The falls create their own little micro-climate: they never freeze solid and always provide huge amounts of humidity and moisture. Under the mist there are beds of brilliant green moss and ferns, some whose origins date back to the last Ice Age.

From Pisew you can hike to Kwasitchewan Falls, a rugged, 22 kms. backcountry trek,. There’s a primitive campsite at the half-way point, and many visitors choose to stay the night, enjoy the Falls, and then return to Pisew the next day.

My 23 compadres, being of sound body and mind, (and wanting to stay that way), opted for a leisurely stroll along the Grass River, taking in views of the falls from several angles. We did start inland, with the best of intentions, but were quickly dissuaded by the onslaught of every kind of flying and biting miscreant known to mankind.

Odds are, I probably had the opportunity to visit with everyone on the bus over the course of that first day, (even Jack the bus driver). We had a few things in common – a love of the great outdoors and an obvious attraction to an ‘active’ vacation – but beyond that we were a mixed bag, We had teachers, nurses, translators, writers, trail builders and accountants; there was an artist, an IT specialist and so on. Many of us were at the tail-end of our careers, while others were . . . how would you describe it . . . at the nose of their careers? Nah – that doesn’t work. My point being, that there was never a shortage of things to talk about.
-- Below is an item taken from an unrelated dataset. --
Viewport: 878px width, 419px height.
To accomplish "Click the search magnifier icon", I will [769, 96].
I think that the first day, the Winnipeg to Thompson leg of the journey, served to bond the group, because from that point onward, we were a cohesive entity; none of us too demanding, all strong of spirit and will. Even though the Prairie Pathfinders had planned a rigorous agenda for the following 4 days, we were up for the task. We had each other’s backs.
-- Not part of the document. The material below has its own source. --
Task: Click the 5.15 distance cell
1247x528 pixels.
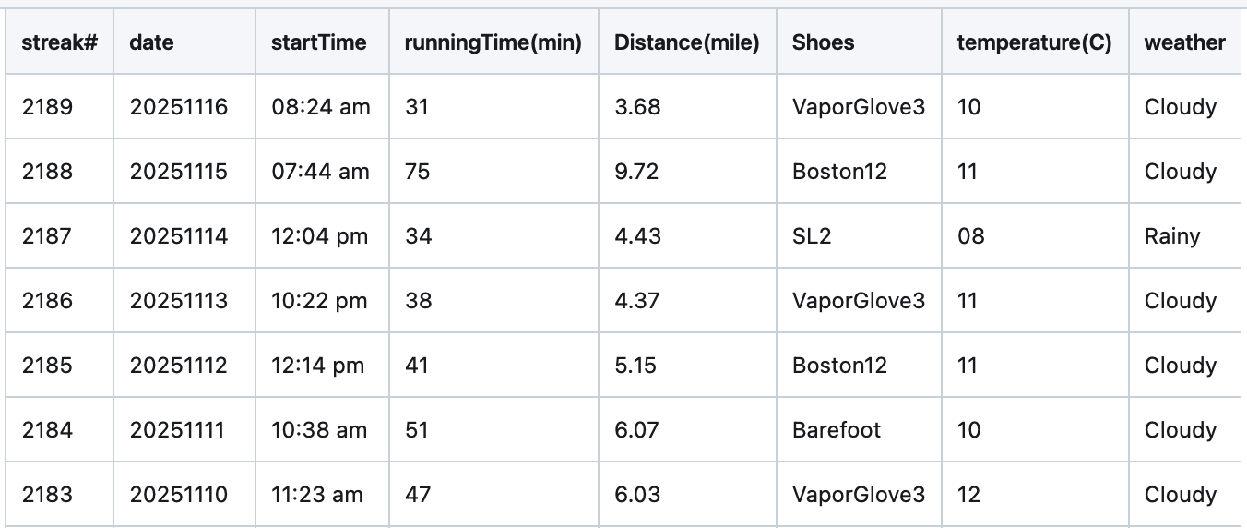Action: (x=635, y=366)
In Thompson, our most northerly destination, we walked in the pelting rain along the Millennium Trail; a hike that loops around the city, yet still manages to capture the fragrance and sheer lushness of the boreal forest.

Flin Flon at dusk

On the 2nd night we stopped in the picturesque town of Flin Flon – where we scrambled up the rocks, then down the rocks, then up some more rocks and so on. The next day, on our way to Swan River, we were introduced to the wonders of Clearwater Provincial Park. There, along the shoreline, or rather, separated from the shoreline, were deep, cave-like crevices, just begging to be explored.
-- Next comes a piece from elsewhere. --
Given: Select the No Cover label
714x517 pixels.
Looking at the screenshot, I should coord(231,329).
Clearwater Provincial Park - exploring the caves

On the 4th day of our journey, at a point not too far from St. Lazare, we found ourselves gazing down from a lofty height into the valley where the Assiniboine and Qu’Appelle rivers meet. A local cattle farmer, Marcel Fouillard, had granted us permission to access his property, where you can still find remnants of Fort Ellice, an old Hudson Bay trading post dating back to the early 19th century.

We crossed the Assiniboine River once again on Day 5 of the Whirlwind tour and entered Spruce Woods Provincial Park. At high noon, on a +30° cloudless day, we set off to experience Manitoba’s Spirit Sands. The area felt like, and appeared to be a desert:  towering sand dunes, prickly pear cacti, Prairie Skink lizards and several varieties of snakes, (although try as I might, I didn’t get to see a Hognose Snake. I know they’re out there, though). Alternatively known as the Carberry Sandhills, the area receives too much rainfall to be considered a true desert, and is actually what’s left of the Assiniboine River delta from the time when the river flowed into glacial Lake Agassiz.

Spirit Sands Trail - Spruce Woods Provincial Park

All in all, this was quite the trip. Every day I experienced something new, something unexpected. In 5 days we travelled about 2300 kms; enough to get a pretty good feel for this large section of Manitoba. Each day was jam-packed with adventures and although I have only highlighted a few of them in this post, I’ll be sharing more stories over the next couple of months – so stay tuned.

The Prairie Pathfinders tell me that the response to their ‘Bus Off & Take A Hike’ tours has been overwhelmingly positive. They are planning another 5-Day Tour of Manitoba for next May. You will be able to find the details on the Prairie Pathfinders website.